Al igual que al perro que se enreda entre las mantas, ladrando cuando no encuentra la salida, los hay preocupados por el monstruoso volumen que generará la deuda pública en los próximos años. Esa responsabilidad que es capaz de caminar sobre los muertos, los pobres y los desempleados como ciertos hechiceros caminan sobre el fuego es, sin duda, admirable. Que los estados se endeuden parece algo indigno, desaseado, un síntoma o condena de subdesarrollo. Pero endeudarse -e incluso no pagar las deudas- lo han hecho todos los gobiernos durante siglos: lamento decirle a mis amigos anarcocapitalistas que la deuda pública no es un invento de la serpiente keynesiana. En el muy conocido libro de Carmen Reinhart y Kennerth Rogoff Esta vez es distinto queda perfectamente documentado cómo los estados llevan siglos endeudándose -y a menudo no devolviendo las perras-. Entre principios del siglo XVI y principios del XIX España declaró seis veces la bancarrota. Francia faltó a sus obligaciones de deuda externa en ocho ocasiones, como ha ocurrido en los últimos tres siglos a Portugal, Prusia, Grecia, Austria, las primeras ciudades- estado de la península italiana. Rusia, Turquía o Egipto han mantenido durante décadas deudas cronificadas que finalmente no pagaron. Gran Bretaña aguantó una deuda pública superior al 40% de su PIB -derivada de los gastos extraordinarios de las guerras napoleónicas- las durante todo el expansivo periodo victoriano. Alemania no llegó a pagar ni el 15% del montante de las reparaciones de guerra en el siglo XX. La deuda pública japonesa supera al 200% de su PIB y acaba de aprobar un plan inicial dotado con 40.000 millones de dólares.

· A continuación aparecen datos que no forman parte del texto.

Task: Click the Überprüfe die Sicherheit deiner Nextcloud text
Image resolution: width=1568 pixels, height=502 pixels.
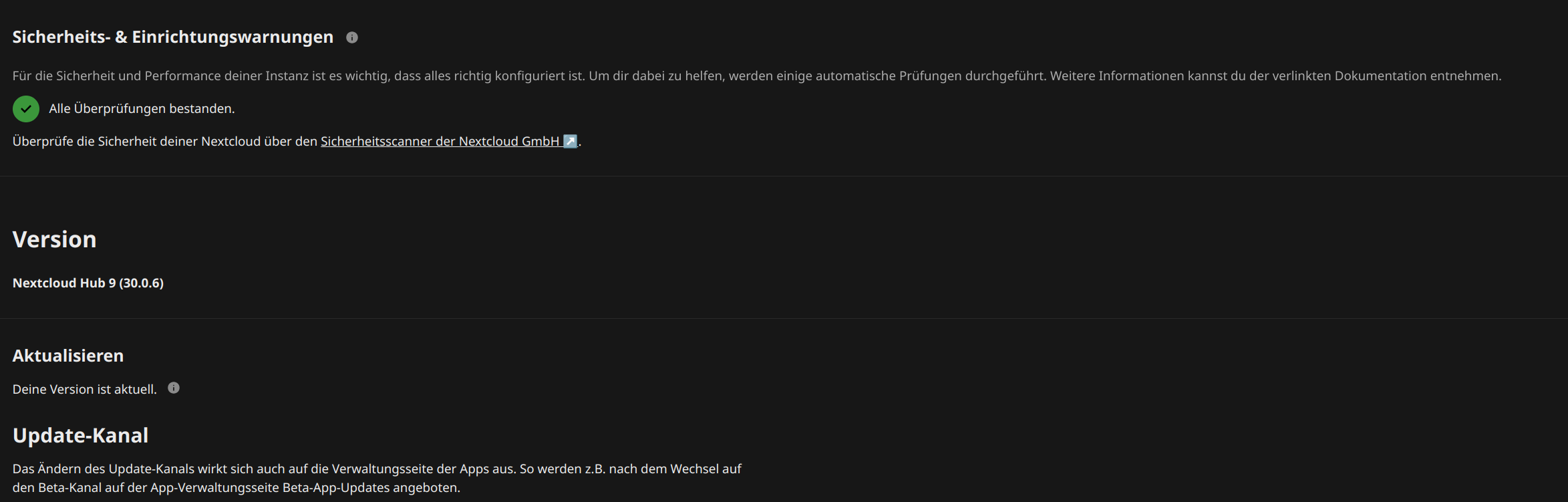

Ni se puede ni se debe -supongo- darle a la manivela de la deuda como si no hubiera un mañana. Siempre lo hay. Pero que la deuda es un instrumento político más tanto en situaciones de normalidad relativa o de coyunturas críticas resulta una obviedad. En este momento crítico condicionar el acceso de los fondos del MEDE (250.000 euros) a reformar economías que se balancean sobre el colapso no es un error de cálculo egoísta, sino una estupidez suicida. Un acceso al MEDE con mínimas exigencias, los 200.000 millones del Banco Europeo de Inversiones y otros 100.000 del sistema de reaseguro de empleo (SURE) para cofinanciar ERTES son un primer paso, pero los gobiernos son incapaces de ponerse de acuerdo en ese programa mínimo. Y la tormenta arrecia.

Desde hace días esta pequeña ciudad parece que retiene el aliento. Se detecta un cansancio obvio con solo deambular por las calles desiertas. Por los intersticios del confinamiento - incluso aquel que tiene la nevera llena y conexión a plataformas digitales - empieza a filtrarse la desconfianza. Porque los signos de lo que vendrá son cada vez más evidentes. La sospecha que después de salir preferiremos volver cuanto antes. Es una insensatez contarle a la gente que los hoteles van a abrir en mes y medio, al menos que se resignen a tener como clientes al polvo y las cucarachas. Anoche salió del Parque García Sanabria un mendigo rubio y sucio con las piernas torturadas por varices. Estaba borracho. Me miró a mí. Luego miró al perro, señaló al cielo, apestoso y extático, y gritó con todas sus fuerzas:

-¡Es el fin del mundo! ¡El fin del mundo! ¡El fin del mundo!

Desde una ventana iluminada se oyó un vozarrón furibundo:

-¡Cállate, joputa! ¡Haberte sacado unas oposiciones!